- [Extrait du document]
Le concept de bien commun est omniprésent dans le discours contemporain sur l’eau. Il est mobilisé aussi bien dans des appels consensuels à la préservation d’une ressource vitale que pour penser des alternatives au modèle gestionnaire libéral dominant (Cangelosi, 2012). Pour mieux comprendre ce qui se joue autour de ce concept très « malléable » (Broca, 2016), on propose ici de partir de la faculté générale de l’eau à interconnecter des individus, des groupes sociaux et des territoires (Molle, 2012), réunis dans ce qu’on peut qualifier d’agencements ou de collectifs hydrosociaux [1].
Pour désigner cette faculté d’interconnexion et le type de collectif qui en résulte, nous proposons de recourir au terme de communalité, qui est utilisé aujourd’hui dans le discours juridique pour envisager la part de commun d’un bien [2]. Comme nous le verrons, cette communalité peut être d’origine matérielle (car l’eau s’écoule), fonctionnelle (car elle est une ressource aux multiples usages) et normative (car elle est l’objet d’investissements juridiques ou politiques). Nous pensons que ce détour peut permettre à « l’eau bien commun » de ne pas rester à un slogan passe-partout, mais de contribuer à des transformations plus effectives des relations que nous entretenons avec l’eau.
Le cas français étudié ici montre que la situation de communalité précède les mobilisations actuelles autour du thème de l’eau bien commun, qu’elle contient des dimensions coopératives mais également conflictuelles et qu’elle est autant une affaire d’État que de mobilisations sociales. Enfin, l’exemple de l’eau peut contribuer efficacement à forger un imaginaire post-individualiste adapté aux défis écologiques actuels.

- [Lignes de données]
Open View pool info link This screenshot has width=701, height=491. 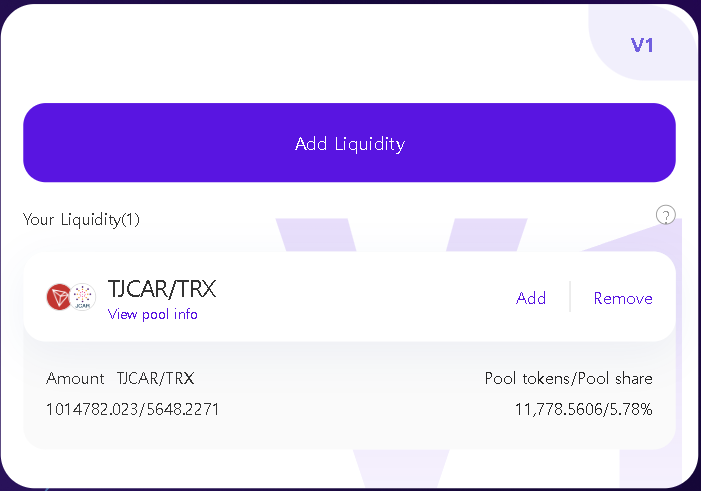pos(153,315)
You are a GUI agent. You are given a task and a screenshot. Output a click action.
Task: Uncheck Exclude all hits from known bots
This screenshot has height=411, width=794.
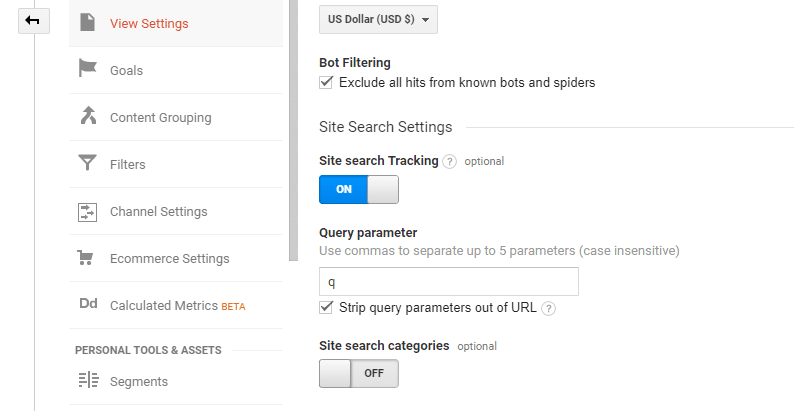pos(326,82)
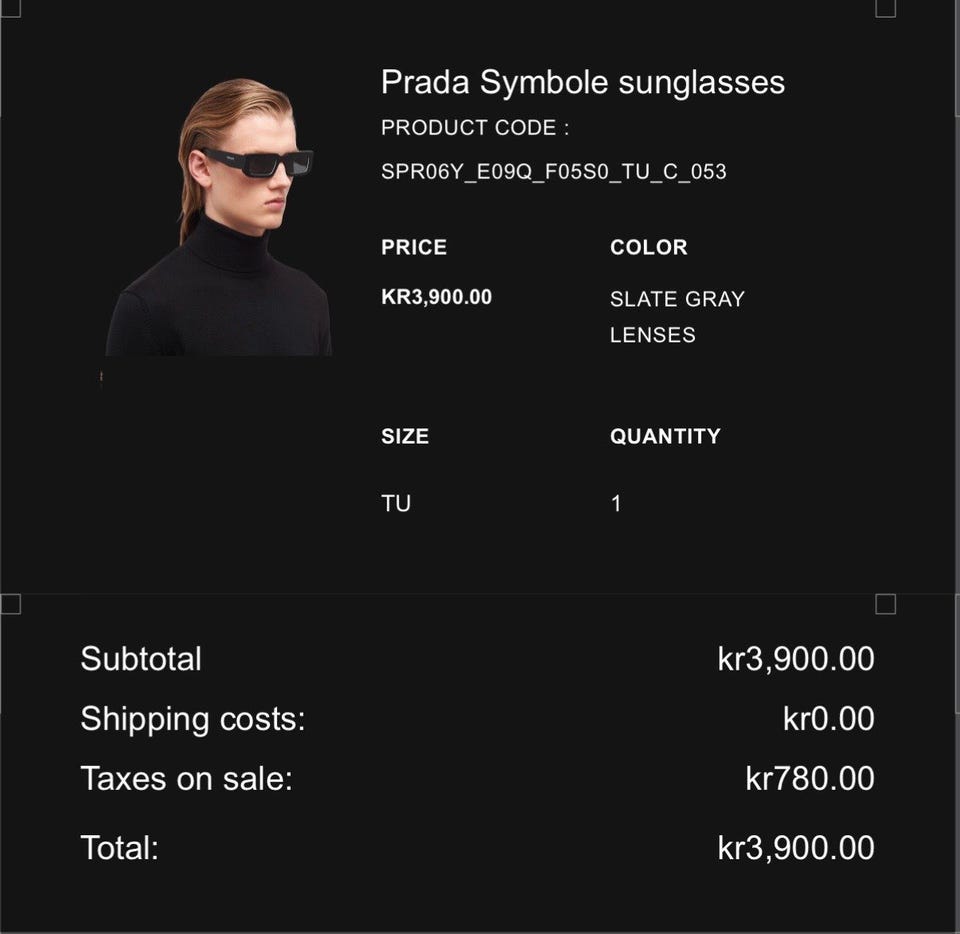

- [Consigne] Citez les origines que peut avoir la communalité de l'eau selon l'extrait du document, avec la raison donnée pour chacune. Le listing n'intervient pas ici.

- [Réponse]
- Matérielle, car l'eau s'écoule.
- Fonctionnelle, car elle est une ressource aux multiples usages.
- Normative, car elle est l'objet d'investissements juridiques ou politiques.